**Detalles del ejercicio**: Cita tal cual, del artículo sobre Houellebecq y Beigbeder, el trozo que empieza en "Este protagonista es" y acaba en "de sus iguales.".

**Fragmento de origen**:

────────

De cómo ser extranjero de sí mismo
Michel Houellebecq y Frédéric Beigbeder son dos escritores franceses que, además de ser amigos, han tenido una trayectoria vital parecida que se refleja en dos de sus novelas. Ambos, denuncian un mundo repleto de estupidez e hipocresía en donde el factor humano ha quedado apartado en beneficio del mercado y de la sociedad anclada en la cultura del éxito que fomenta unos valores tan absurdos como crueles.
Esta mañana, después de haber sostenido una deliciosa entrevista con Álvaro Espinosa, el cantante y guitarrista de Pink Tones —y que en breve aparecerá en nuestra Galería de Cronopios de Achtung!—, me he visto obligado a comer en un céntrico restaurante de la capital. Se trataba de uno de esos lugares destinados al consumo del oficinista de cierto fuste, con un menú del día caro, pero de calidad, y una potente carta.
Mientras saboreaba una excelente menestra, me veía rodeado por agresivos corporativistas, por profesionales curtidos y convencidos del lugar que ocupan en este mundo, y por peones del absurdo mundo laboral. No quiero dar una imagen punk ni parecer un antisistema, pero escuchando sus conversaciones y contemplando sus actitudes, me he sentido como los personajes protagonistas de Ampliación del campo de batalla y de 13, 99 Euros (ambas en Anagrama), novelas de los franceses Houellebecq y Beigbeder.
En Ampliación del campo de batalla, el protagonista es un informático que, harto de su trabajo, se revela contra el mundo de convenciones laborales y comportamientos ridículos. En cierto modo, se trata de un antihéroe que se plantea el tema de la existencia, más cerca de El Extranjero (Alianza) de Camus de lo que pueda parecer, para realizar un desolador retrato de nuestra sociedad de consumo: un campo de batalla en donde luchamos cada día, o tal vez agonizamos, para no ser vencidos.
Este protagonista es un trasunto del propio Houellebecq que también fue informático y naufraga en la depresión que le provoca la decadencia del sistema en el que vive. Todos, adopten el papel que adopten, son perdedores en este ecosistema de la estupidez, la mentira, la prostitución de los valores, el consumismo instantáneo y el hedonismo salvaje. Ante eso no se puede oponer nada más que cierto tipo de nihilismo hastiado, que sirve más de protección que de solución.
El problema de la alienación por culpa de la cultura del éxito, por el mercado laboral increíblemente deformado, es que genera extranjeros internos, hombres extraños de sí mismos (de nuevo la referencia con Camus), y extiende una densa capa de insensibilidad sobre las personas y sus actos. El hastío ante semejante situación provoca un rechazo automático por parte del clan, que ya no nos considera como uno de sus iguales.

────────

**Datos registrados**:
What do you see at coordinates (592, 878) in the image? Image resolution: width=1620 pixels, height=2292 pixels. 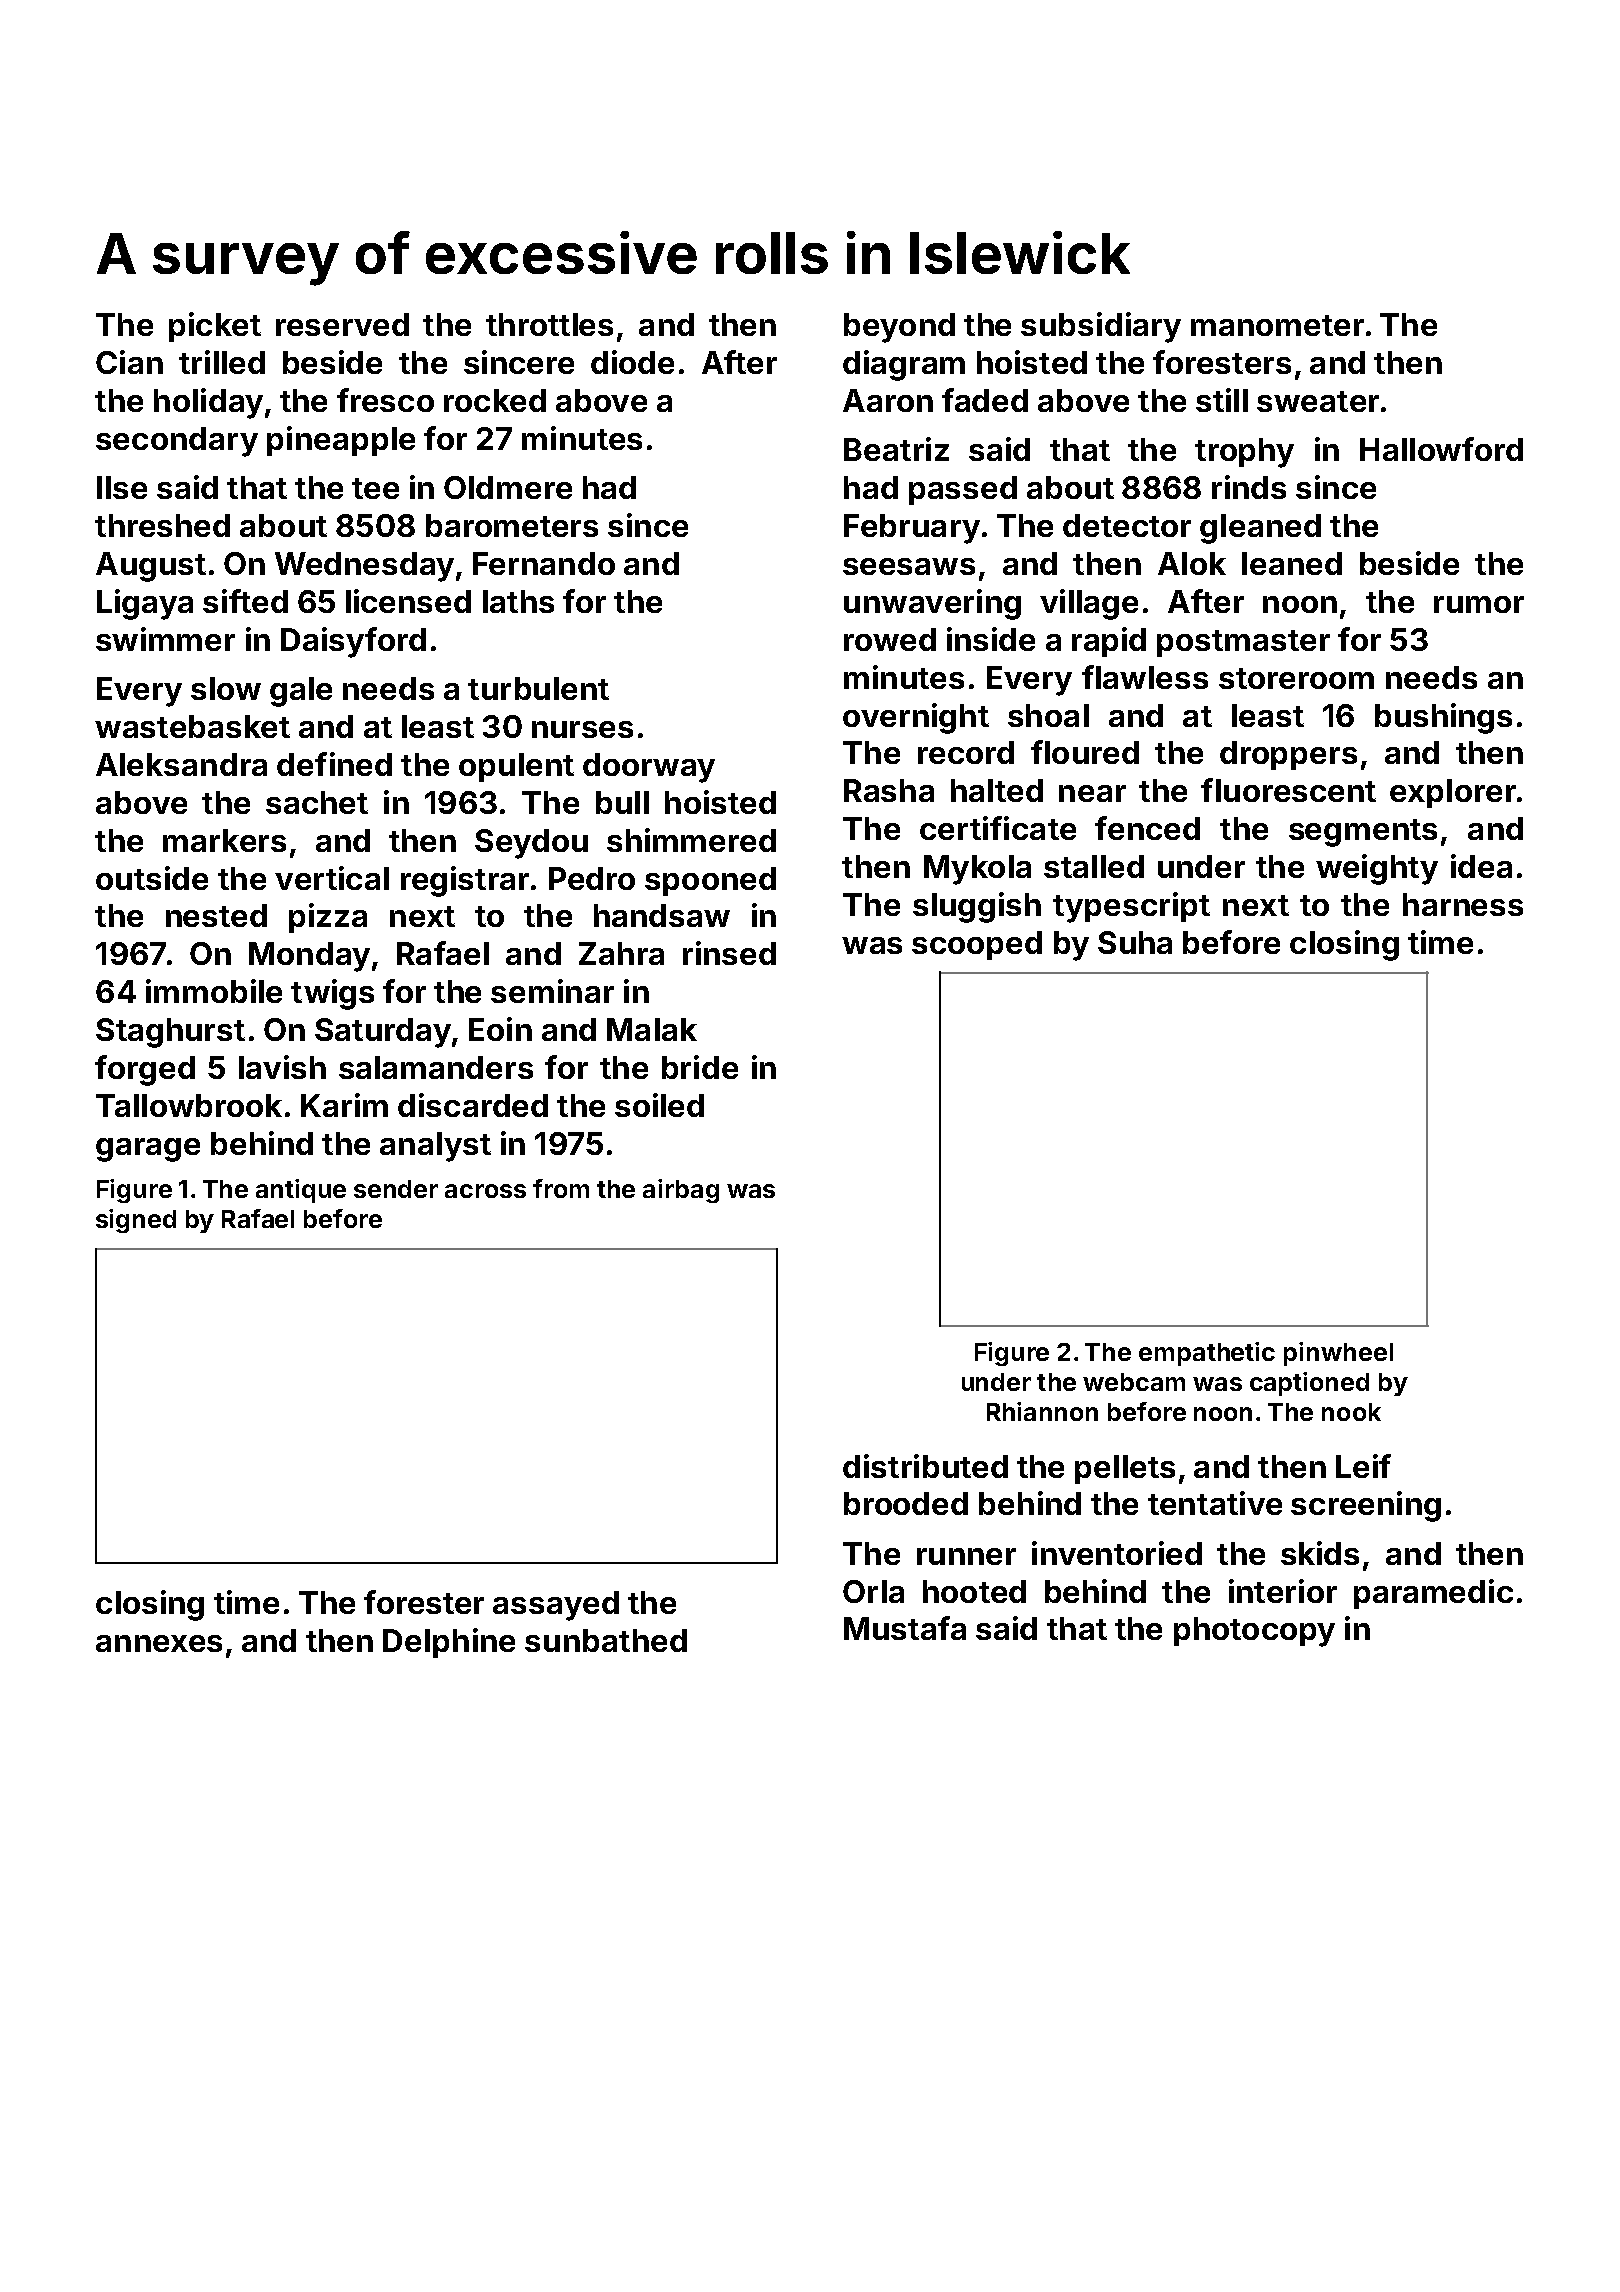 I see `Pedro` at bounding box center [592, 878].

────────

**Solución del ejercicio**:
Este protagonista es un trasunto del propio Houellebecq que también fue informático y naufraga en la depresión que le provoca la decadencia del sistema en el que vive. Todos, adopten el papel que adopten, son perdedores en este ecosistema de la estupidez, la mentira, la prostitución de los valores, el consumismo instantáneo y el hedonismo salvaje. Ante eso no se puede oponer nada más que cierto tipo de nihilismo hastiado, que sirve más de protección que de solución.
El problema de la alienación por culpa de la cultura del éxito, por el mercado laboral increíblemente deformado, es que genera extranjeros internos, hombres extraños de sí mismos (de nuevo la referencia con Camus), y extiende una densa capa de insensibilidad sobre las personas y sus actos. El hastío ante semejante situación provoca un rechazo automático por parte del clan, que ya no nos considera como uno de sus iguales.